À COMPLÉTER:
[1] Dressez la liste complète des institutions auxquelles, d'après l'entretien, des exemplaires du livre ont été remis.
[2] Recopiez fidèlement le passage de l'entretien qui s'ouvre sur les mots contenant « RFI : Certains milieux » et se termine par « de ce débat ? ».
[3] Poursuivez l'entretien à partir de l'endroit où il s'interrompt.

─── TEXTE DE LA PAGE

RFI : Comment ces journaux intimes à la réputation sulfureuse seront-ils reçus par les intellectuels malgaches ?

B.R.  : Je ne sais pas du tout. Je sais que les premiers exemplaires commandés par la librairie « Lecture et Loisirs » se sont arrachés comme des petits pains et que des commandes continuent d’arriver. Nous avons remis des exemplaires du livre à l’Université, à l’Académie, à la Bibliothèque nationale, aux Archives nationales, au lycée Jean-Jacques Rabearivelo. Les intellectuels à qui ils ont été remis ont accueilli le livre avec enthousiasme, voyant plutôt le côté « œuvre malgache », et laissant de côté les appréhensions sur cette réputation sulfureuse.

RFI : Certains milieux nationalistes avaient appelé au boycott des Œuvres complètes parce qu’elles n’ont pas été publiées par des éditeurs malgaches. Que pensez-vous de ce débat ?

B.R.  : C’est un débat qui n’a pas lieu d’être. Aucun éditeur malgache n’aurait pu le faire tout seul en raison des coûts, et de la spécificité de la publication : papier bible dont aucun éditeur ici ne dispose, brochage dont aucun n’a la compétence technique nécessaire. Cela dit, je rappelle que les Editions Tsipika, une maison d’édition à 100 % malgaches, sont co-éditeurs de ce premier volume des Œuvres complètes, selon les termes du contrat signé avec Présence Africaine.

──────
─── EXTRAIT DE DONNÉES

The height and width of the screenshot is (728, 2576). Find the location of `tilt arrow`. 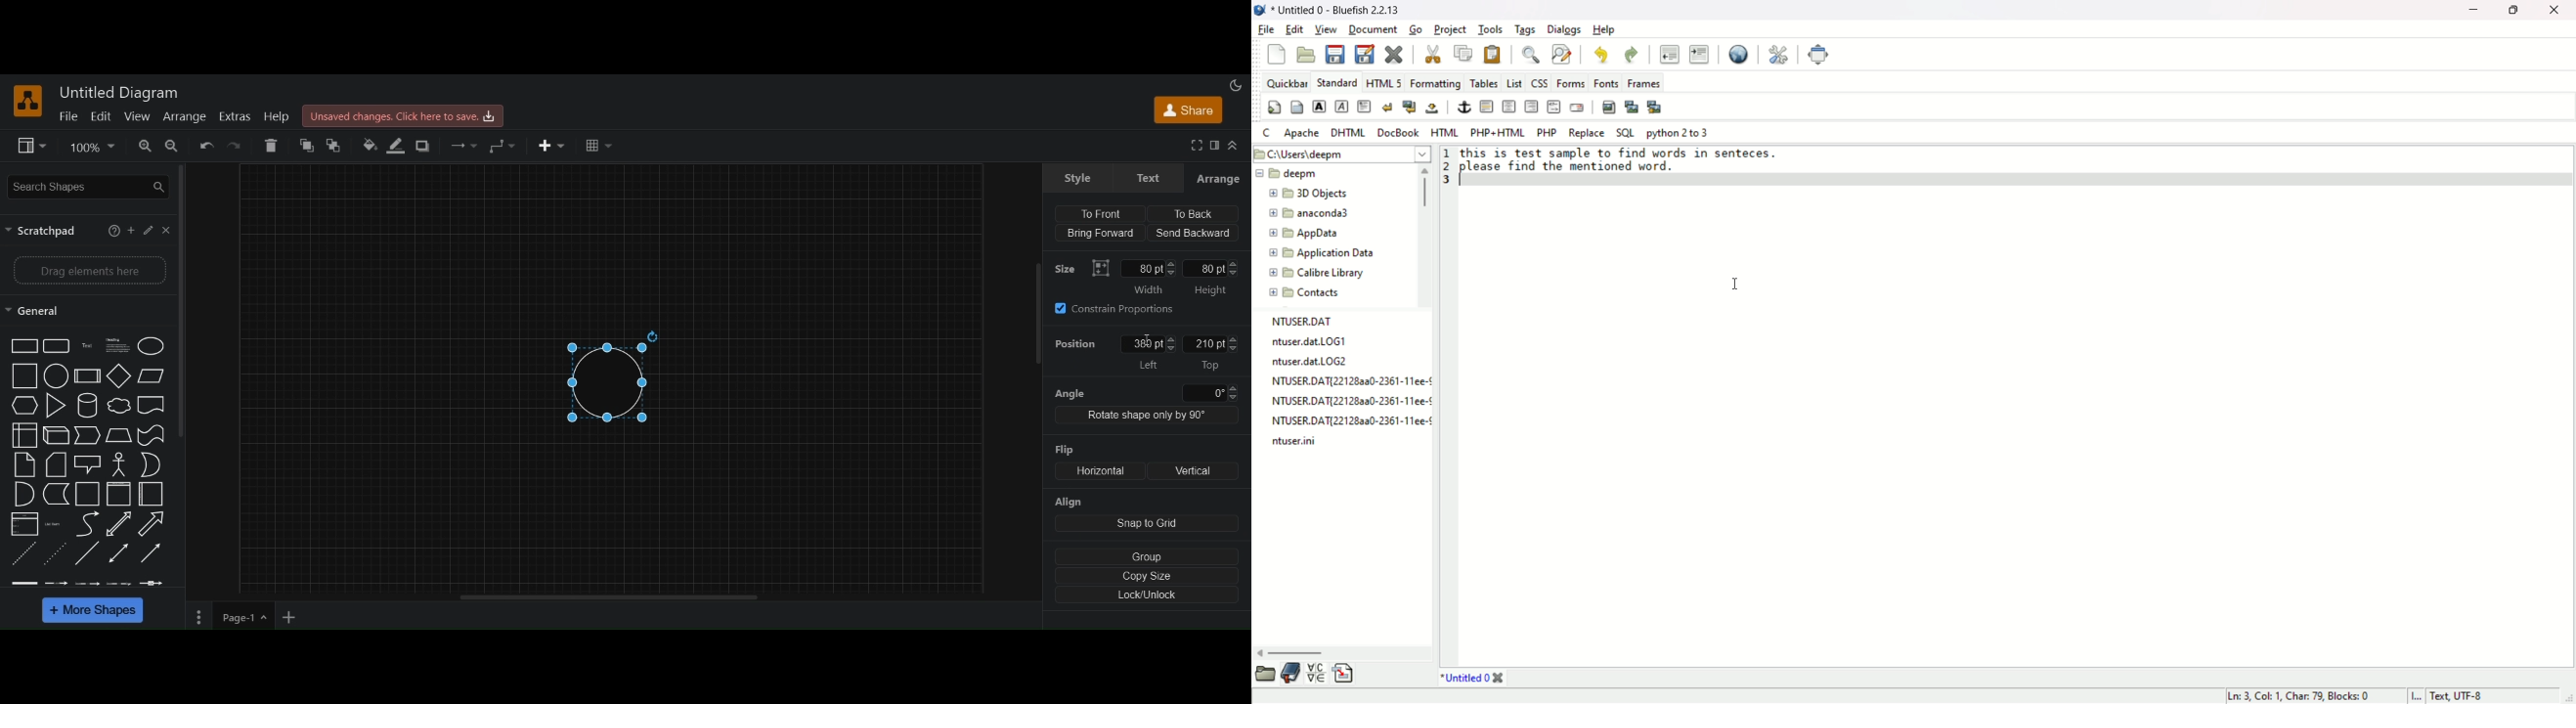

tilt arrow is located at coordinates (119, 524).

──────

RÉPONSES PAR CONSIGNE:
[1] l'Université, l'Académie, la Bibliothèque nationale, les Archives nationales, le lycée Jean-Jacques Rabearivelo

[2]
RFI : Certains milieux nationalistes avaient appelé au boycott des Œuvres complètes parce qu’elles n’ont pas été publiées par des éditeurs malgaches. Que pensez-vous de ce débat ?

[3]
RFI : Ne regrettez-vous pas tout de même que Les Calepins bleus n’aient pas été publiés séparément et à des prix plus abordables pour que le grand public puisse y accéder ?

B.R. : Un peu, mais nous n’avons pas trouvé de fonds pour le faire. J’ai fait des démarches auprès du service culturel d’une ambassade occidentale, et ils étaient disposés à financer l’édition, mais avec une remise des dossiers en octobre 2010… On n’aurait eu le fonds nécessaires qu’en mars 2011. Ce qui était trop loin à notre avis. Le CNRS ayant offert l’opportunité de l’inclure dans les Œuvres complètes, nous l’avons saisie, et je pense que c’est bien comme ça. On pourra plus tard, après la publication du volume 2, solliciter l’aide de cette ambassade pour une édition locale à prix réduit.

RFI : Quel souvenir les enfants gardent-ils de Rabearivelo, leur papa ?

B.R.  : Il était très aimant et attentif à tous leurs désirs quand il pouvait les satisfaire. Il avait demandé à Mary, ma grand-mère, d’apprendre la couture, la broderie et le tricotage, ce qu’elle a fait et cela lui a permis de survivre après le décès de JJR. Il faisait la cuisine, et inventait des recettes : par exemple, celle du « ramanonanaka » à base de tapioca !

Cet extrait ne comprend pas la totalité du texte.